In this post we will see how to efficiently delete all rows in an Azure Table Storage using the new(ish) Azure.Data.Tables SDK. We’ll try to optimize for speed while also being mindful about the memory.
Note: When deleting a lot of data from Azure Table Storage usually the fastest way is to just drop the whole table. However, we cannot be sure when exactly we’re able to create a new table with the same name since it can take up to a minute or even longer for Azure to actually get rid of the table.
I created two extension methods for the SDK’s TableClient to make it comfortable reusing the code. First off, we need to query all rows assuming we don’t know all PartitionKey & RowKey combinations in the table already. With each call to the Storage Account we request the maximum of 1000 entities per page. We also only need the PartitionKey and RowKey for each entity, so we’ll filter the query accordingly by passing a list of column names as the select parameter.

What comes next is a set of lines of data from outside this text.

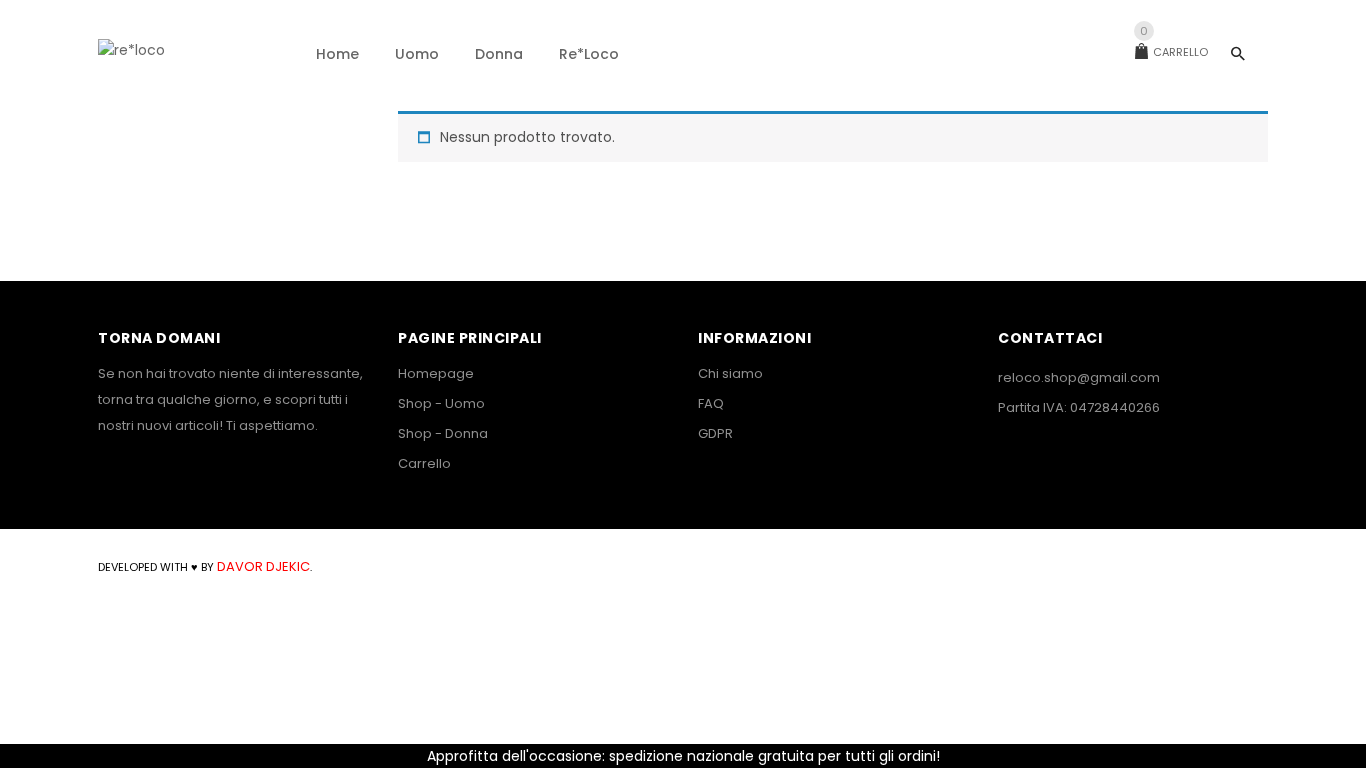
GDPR (715, 433)
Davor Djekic (262, 566)
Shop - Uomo (441, 403)
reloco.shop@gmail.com (1079, 377)
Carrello (1174, 52)
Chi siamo (730, 373)
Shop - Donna (443, 433)
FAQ (711, 403)
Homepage (436, 373)
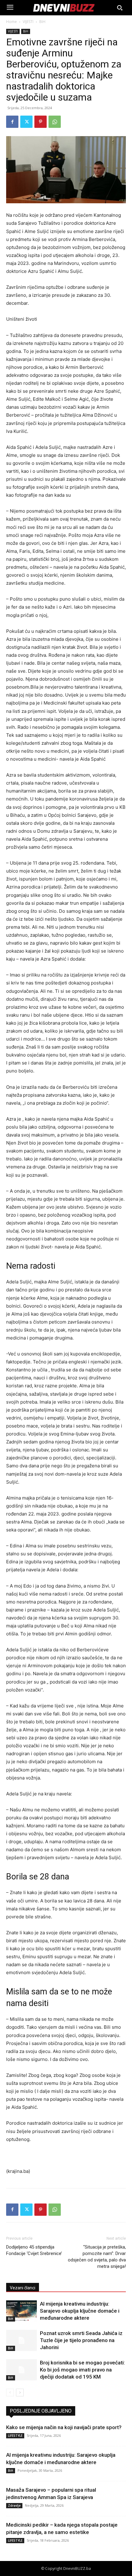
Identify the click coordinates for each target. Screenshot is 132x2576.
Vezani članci (22, 2287)
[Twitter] (26, 122)
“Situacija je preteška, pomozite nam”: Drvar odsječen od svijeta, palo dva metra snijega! (97, 2256)
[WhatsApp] (55, 122)
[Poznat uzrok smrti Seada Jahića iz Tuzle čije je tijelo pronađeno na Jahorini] (21, 2340)
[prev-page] (10, 2392)
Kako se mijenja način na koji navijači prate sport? (64, 2427)
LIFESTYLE (15, 2435)
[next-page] (20, 2392)
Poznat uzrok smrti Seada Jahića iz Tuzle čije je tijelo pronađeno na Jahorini (81, 2340)
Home (11, 21)
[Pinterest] (40, 122)
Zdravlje (14, 2505)
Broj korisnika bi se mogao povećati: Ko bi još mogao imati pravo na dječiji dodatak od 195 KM (82, 2370)
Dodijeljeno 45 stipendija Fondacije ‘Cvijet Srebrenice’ (34, 2250)
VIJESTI (28, 21)
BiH (42, 21)
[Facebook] (12, 122)
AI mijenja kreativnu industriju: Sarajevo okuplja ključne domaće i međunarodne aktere (79, 2311)
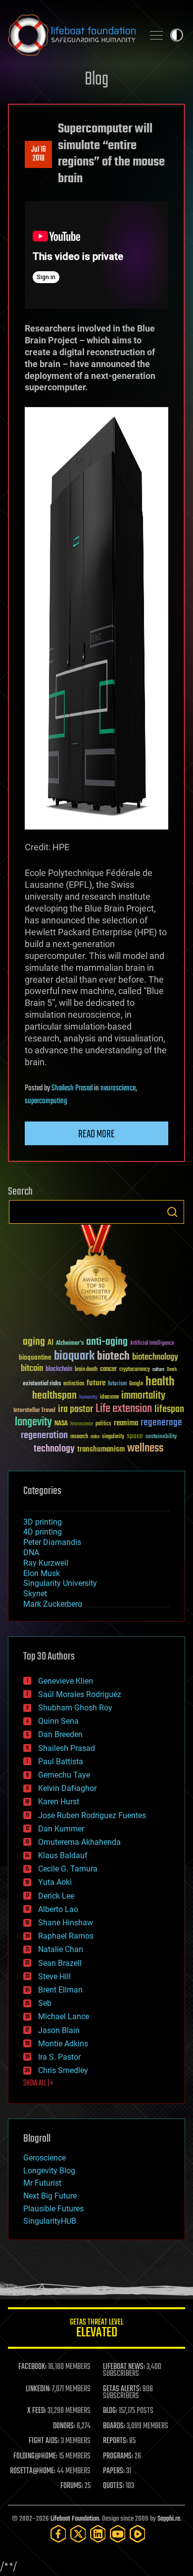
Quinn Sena (58, 1721)
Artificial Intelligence (152, 1343)
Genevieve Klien (65, 1681)
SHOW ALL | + (38, 2083)
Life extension (124, 1409)
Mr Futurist (42, 2183)
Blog (96, 80)
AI (50, 1343)
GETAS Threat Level (96, 2329)
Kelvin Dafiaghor (67, 1788)
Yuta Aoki (55, 1882)
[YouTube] (118, 2533)
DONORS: (64, 2426)
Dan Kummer (61, 1828)
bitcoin (32, 1369)
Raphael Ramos (66, 1936)
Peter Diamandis (52, 1542)
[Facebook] (58, 2533)
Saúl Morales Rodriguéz (79, 1694)
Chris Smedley (63, 2070)
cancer (108, 1369)
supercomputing (46, 1101)
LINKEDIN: (38, 2389)
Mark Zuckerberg (52, 1604)
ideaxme (109, 1397)
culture (158, 1369)
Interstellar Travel (34, 1410)
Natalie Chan (60, 1949)
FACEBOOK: (32, 2367)
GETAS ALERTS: (122, 2389)
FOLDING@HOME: (35, 2456)
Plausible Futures (53, 2208)
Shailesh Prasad (72, 1088)
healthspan (54, 1396)
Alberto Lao (58, 1909)
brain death (86, 1370)
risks (95, 1437)
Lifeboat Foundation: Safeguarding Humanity (72, 35)
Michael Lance (63, 2016)
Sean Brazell (60, 1963)
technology (54, 1449)
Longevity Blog (49, 2170)
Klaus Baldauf (63, 1855)
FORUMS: (71, 2486)
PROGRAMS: (118, 2456)
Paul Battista (60, 1761)
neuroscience (118, 1088)
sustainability (161, 1437)
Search (172, 1212)
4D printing (42, 1532)
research (79, 1437)
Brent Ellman (60, 1989)
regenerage (161, 1422)
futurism (117, 1384)
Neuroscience (81, 1424)
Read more (96, 1134)
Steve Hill (54, 1976)
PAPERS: (114, 2471)
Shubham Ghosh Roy (75, 1707)
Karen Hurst (58, 1801)
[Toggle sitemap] (156, 35)
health (160, 1382)
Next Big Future (50, 2196)
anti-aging (107, 1342)
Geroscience (44, 2157)
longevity (33, 1422)
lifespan (169, 1409)
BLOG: (110, 2411)
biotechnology (155, 1357)
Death (172, 1369)
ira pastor (75, 1409)
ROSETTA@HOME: (32, 2471)
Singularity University (60, 1583)
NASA (61, 1424)
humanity (88, 1398)
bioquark (74, 1356)
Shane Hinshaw (65, 1922)
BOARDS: (114, 2426)
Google (136, 1384)
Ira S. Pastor (59, 2057)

Knowing that Azure will return all rows sorted by PartionKey + RowKey we can directly go ahead and delete each page before we request the next one. To do this the ForEachAwaitAsync() extension from the System.Linq.Async NuGet package comes in handy.
The batch processing of our entities is being handled in the second extension method. From a list of entites it creates batches of up to 100 rows while making sure only to group entities with the same PartitionKey to not violate the API requirements.
You can easily copy these methods into your code or make use of the Azure.Data.Tables Extensions package I’ve created which has a few more handy methods just like these.